PHP OOP: An Introduction to Rocket Science

classWe All Have to Start Somewhere

Rather than assume any given level of experience with OOP, I am going to start with some simple OOP principles. I’ve made videos of the materials in this post: 1) Creating a class and 2) Calling a class. I’m working on adding a video page to the Sandlight page, but for now you can see the videos in the Youtube site.

Object Oriented Programming (OOP) is for organizing your thinking about programming. It will not make your programs run faster, but if you’ve developed algorithms to help speed up your PHP programs, you can use the same algorithms in OOP. You can see the main value of OOP when your begin developing larger programs. A good understanding of OOP will help you program faster, repair and/or change programs faster. In the very real world where developers are paid to develop programs in PHP, clients want you to make changes, and as your program grows, making changes is more difficult. OOP and Design Patterns will save your life in these situations.

Objects

The first thing to understand is that programs are developed in modules rather than in long single programs stored in a single file. If you hear someone brag about a 3,000 line program, let’s hope those 3,000 lines are organized into several classes that encapsulate different tasks. Then, let’s hope that when Elmo changes one line of code, the whole thing doesn’t come crashing down on his head.

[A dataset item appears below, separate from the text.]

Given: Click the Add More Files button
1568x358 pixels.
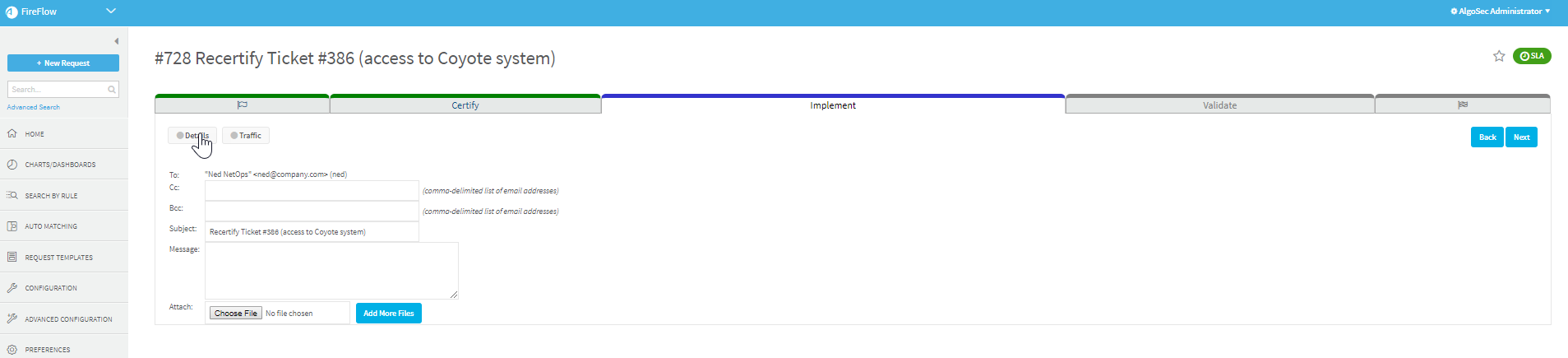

So how do we make objects? In PHP (and other languages), you begin with a class. Generally, when you create a class, you put together an object that does one thing. For example, the following class does one thing: It prints out “Hello World.” (Save the following class as class1.php)

<?php
class FirstClass
{
	private $prop;
	public function firstMeth()
	{
		$this->prop="Hello World";
		echo $this->prop;
	}
}
?>

It’s made up of a property ($prop) and a method (firstMeth()). In general, a property is a characteristic of the object (like a person has brown eyes), and the method is something that the object does (like a person writes programs.) This class has a property with a value of “Hello World” and a method that prints out the contents of the property. Don’t worry about what private and public mean; we’ll get to those in another post. (Click to learn how objects communicate!)

Class Communication

The idea behind OOP and Design Patterns is that the different classes communicate with one another. If you want something done, you make a request to the appropriate object. In design patterns, the requesting class is the “client”—it makes requests. So, we’ll just use the class name “Client” for those objects that make the initial request. Once the initial request is made to a class, it may have to communicate with and make requests from other classes to get everything required in an initial request. For example, the following class is a client that makes a request to the initial class: (Save the following class as Client1.php).

<?php
include_once("class1.php");
class Client
{
	private $caller;
	public function callFirst()
	{
		$this->caller=new FirstClass();
		$this->caller->firstMeth();
	}
}
$worker=new Client();
$worker->callFirst();
?>

At the bottom of the listing a $worker variable instantiates the Client class. By doing so, it becomes a Client object and may use the object’s public methods. That method calls the first class (conveniently named, FirstClass) and it calls its public method, firstMeth(). By making the call, you will see “Hello World” printed to the screen, and your day is made!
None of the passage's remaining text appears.